Kemerdekaan sedianya memberikan ruang tanpa batas untuk memilih, namun sayangnya kita (kader-kader aswaja) secara mayoritas masih saja memilih yang bukan pilihan terbaik, bahkan lebih banyak lagi menempatkan diri pada posisi yang tidak punya pilihan. Kemiskinan masih menjadi wajah keseharian “ummat mayoritas”, padahal agama mewajibkan untuk jadi muzakki. Keterbelakangan masih menjadi potret realitas, padahal Kanjeng Nabi memerintahkan untuk menjadi pembelajar, bahkan jika perlu menuntutnya ke negeri China. Sebuah fakta sosial yang perlu direspon lebih cepat. Padahal NKRI didirikan bukan untuk “orang lain”. Para pendiri NKRI berjuang memerdekakan negeri ini karena mereka ingin agar penerusnya terbebas dari belenggu yang menistakan kemanusiaan.
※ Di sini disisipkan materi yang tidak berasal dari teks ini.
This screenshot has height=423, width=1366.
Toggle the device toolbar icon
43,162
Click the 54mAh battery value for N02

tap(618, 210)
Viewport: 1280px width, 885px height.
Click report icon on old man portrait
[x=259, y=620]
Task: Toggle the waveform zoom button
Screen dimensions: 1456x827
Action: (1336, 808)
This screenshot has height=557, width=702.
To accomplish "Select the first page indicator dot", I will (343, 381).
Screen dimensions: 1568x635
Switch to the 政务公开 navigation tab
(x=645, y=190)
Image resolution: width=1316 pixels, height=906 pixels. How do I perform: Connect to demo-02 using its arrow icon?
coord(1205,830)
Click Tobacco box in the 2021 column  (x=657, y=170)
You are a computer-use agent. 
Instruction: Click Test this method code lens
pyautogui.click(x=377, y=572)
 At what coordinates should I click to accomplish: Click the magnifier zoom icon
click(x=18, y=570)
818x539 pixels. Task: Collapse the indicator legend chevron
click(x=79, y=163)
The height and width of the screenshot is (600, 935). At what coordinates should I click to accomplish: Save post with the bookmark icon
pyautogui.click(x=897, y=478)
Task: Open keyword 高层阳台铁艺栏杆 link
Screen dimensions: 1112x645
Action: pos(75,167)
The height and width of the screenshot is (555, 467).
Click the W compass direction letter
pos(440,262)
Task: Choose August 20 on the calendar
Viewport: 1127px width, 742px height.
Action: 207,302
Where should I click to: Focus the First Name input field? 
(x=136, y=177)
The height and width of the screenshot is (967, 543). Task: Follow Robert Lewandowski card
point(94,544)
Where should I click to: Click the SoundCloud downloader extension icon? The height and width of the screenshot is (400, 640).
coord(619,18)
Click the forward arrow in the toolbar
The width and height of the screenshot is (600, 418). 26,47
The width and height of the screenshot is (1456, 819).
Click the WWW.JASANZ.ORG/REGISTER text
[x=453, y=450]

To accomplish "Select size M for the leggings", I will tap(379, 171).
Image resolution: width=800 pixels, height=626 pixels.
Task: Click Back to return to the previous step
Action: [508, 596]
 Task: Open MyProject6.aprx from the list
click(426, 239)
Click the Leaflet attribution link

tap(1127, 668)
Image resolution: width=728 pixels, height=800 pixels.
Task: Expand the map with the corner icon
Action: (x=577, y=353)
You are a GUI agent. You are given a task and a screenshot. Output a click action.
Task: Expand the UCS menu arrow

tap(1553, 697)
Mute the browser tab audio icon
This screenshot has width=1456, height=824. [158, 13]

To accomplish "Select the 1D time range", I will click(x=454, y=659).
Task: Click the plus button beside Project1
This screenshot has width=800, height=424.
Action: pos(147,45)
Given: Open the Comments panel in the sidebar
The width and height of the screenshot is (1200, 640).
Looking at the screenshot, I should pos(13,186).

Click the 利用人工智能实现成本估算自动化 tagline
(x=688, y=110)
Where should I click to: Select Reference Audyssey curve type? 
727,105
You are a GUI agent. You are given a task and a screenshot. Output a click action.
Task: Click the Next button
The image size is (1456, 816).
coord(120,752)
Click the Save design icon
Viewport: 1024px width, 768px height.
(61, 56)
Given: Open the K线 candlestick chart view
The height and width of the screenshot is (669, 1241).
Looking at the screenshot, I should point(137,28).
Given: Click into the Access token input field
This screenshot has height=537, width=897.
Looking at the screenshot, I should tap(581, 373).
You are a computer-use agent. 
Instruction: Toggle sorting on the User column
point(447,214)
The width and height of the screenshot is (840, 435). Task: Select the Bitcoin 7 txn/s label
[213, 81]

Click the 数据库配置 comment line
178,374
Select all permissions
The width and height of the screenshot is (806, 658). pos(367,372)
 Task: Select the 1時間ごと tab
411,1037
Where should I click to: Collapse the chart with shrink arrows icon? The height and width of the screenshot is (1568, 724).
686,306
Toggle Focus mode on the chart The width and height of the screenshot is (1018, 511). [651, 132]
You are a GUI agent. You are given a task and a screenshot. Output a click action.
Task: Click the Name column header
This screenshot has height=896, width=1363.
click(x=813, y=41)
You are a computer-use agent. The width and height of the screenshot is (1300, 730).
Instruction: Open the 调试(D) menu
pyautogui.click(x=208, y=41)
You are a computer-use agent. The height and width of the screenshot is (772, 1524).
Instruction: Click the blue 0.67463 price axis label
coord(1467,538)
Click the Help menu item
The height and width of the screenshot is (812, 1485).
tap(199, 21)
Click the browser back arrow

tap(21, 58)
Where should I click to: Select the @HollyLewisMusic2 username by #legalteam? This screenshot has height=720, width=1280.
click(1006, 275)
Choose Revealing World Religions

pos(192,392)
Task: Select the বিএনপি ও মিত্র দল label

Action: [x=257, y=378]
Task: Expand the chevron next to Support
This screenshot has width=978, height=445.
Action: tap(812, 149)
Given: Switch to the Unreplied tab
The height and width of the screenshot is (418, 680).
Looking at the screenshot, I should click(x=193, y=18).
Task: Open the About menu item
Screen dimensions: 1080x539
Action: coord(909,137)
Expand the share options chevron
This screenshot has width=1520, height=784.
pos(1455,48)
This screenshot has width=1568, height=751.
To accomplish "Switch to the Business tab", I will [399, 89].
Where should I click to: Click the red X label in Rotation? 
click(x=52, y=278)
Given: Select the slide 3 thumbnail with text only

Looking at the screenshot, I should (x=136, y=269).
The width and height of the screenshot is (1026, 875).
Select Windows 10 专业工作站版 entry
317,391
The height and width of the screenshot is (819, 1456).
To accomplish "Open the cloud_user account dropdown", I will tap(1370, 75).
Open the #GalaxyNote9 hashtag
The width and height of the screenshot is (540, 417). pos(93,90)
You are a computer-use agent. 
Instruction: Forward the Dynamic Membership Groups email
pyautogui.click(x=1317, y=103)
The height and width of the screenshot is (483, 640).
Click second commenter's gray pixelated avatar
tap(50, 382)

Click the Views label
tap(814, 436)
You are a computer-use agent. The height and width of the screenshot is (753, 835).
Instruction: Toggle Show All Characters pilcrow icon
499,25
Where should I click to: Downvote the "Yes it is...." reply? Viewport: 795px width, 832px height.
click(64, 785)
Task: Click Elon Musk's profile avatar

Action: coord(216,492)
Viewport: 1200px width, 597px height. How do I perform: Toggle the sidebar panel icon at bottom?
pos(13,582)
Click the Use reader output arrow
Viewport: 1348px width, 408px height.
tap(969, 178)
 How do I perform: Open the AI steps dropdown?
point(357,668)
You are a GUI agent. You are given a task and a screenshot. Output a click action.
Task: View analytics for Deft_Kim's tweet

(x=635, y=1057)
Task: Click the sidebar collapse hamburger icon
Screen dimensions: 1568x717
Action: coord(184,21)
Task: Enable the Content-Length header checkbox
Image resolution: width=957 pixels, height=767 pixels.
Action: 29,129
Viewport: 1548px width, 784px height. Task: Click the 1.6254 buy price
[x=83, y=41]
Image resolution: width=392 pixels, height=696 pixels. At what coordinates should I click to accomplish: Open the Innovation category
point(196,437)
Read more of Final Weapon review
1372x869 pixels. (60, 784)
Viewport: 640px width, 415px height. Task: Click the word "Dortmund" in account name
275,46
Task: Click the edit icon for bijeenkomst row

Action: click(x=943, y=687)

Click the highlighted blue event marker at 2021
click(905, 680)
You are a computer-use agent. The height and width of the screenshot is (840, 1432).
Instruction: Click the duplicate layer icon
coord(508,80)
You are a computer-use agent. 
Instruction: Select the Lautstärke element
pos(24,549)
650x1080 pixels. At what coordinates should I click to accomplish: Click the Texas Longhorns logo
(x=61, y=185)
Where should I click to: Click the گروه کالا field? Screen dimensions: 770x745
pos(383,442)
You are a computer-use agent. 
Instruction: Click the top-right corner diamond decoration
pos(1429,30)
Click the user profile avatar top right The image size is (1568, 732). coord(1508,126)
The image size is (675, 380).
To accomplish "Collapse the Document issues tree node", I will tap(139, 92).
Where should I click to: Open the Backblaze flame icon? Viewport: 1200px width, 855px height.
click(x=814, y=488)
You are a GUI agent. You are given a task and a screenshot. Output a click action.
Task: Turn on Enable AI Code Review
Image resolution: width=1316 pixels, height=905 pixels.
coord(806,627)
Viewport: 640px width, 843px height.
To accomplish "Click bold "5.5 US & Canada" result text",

Saatnya kita menciptkan pilihan kita sendiri, meneguhkan bahwa hanya dengan kesiapan kita untuk  mernjadi yang terbaik dan terlibat secara langsung dalam mengelola Negara ini, maka cita-cita para ulama pendiri Republik akan segera terwujud. Waktu yang tersedia tidak banyak, kesempatan yang ada juga tidak selamanya muncul. Singsingkan lengan perjuangan sebagaimana teladan para pendahulu. Mari tegaskan bahwa ikhitar kita Liya’budun, bukan Liya’buthun. Nasib dan masa depan kita, harus diperjuangkan dengan tangan kita sendiri. Nasib kemerdekaan dan masa depan NKRI tidak mungkin kita serahkan pada yang lain. Sebab kita pemilik adalah syah (sejarah) negerti ini. Dirgahayu Indonesia. Wallahu’alam…

 

Penulis adalah Ketua Pimpinan Wilayah Gerakan Pemuda Ansor Jawa Barat.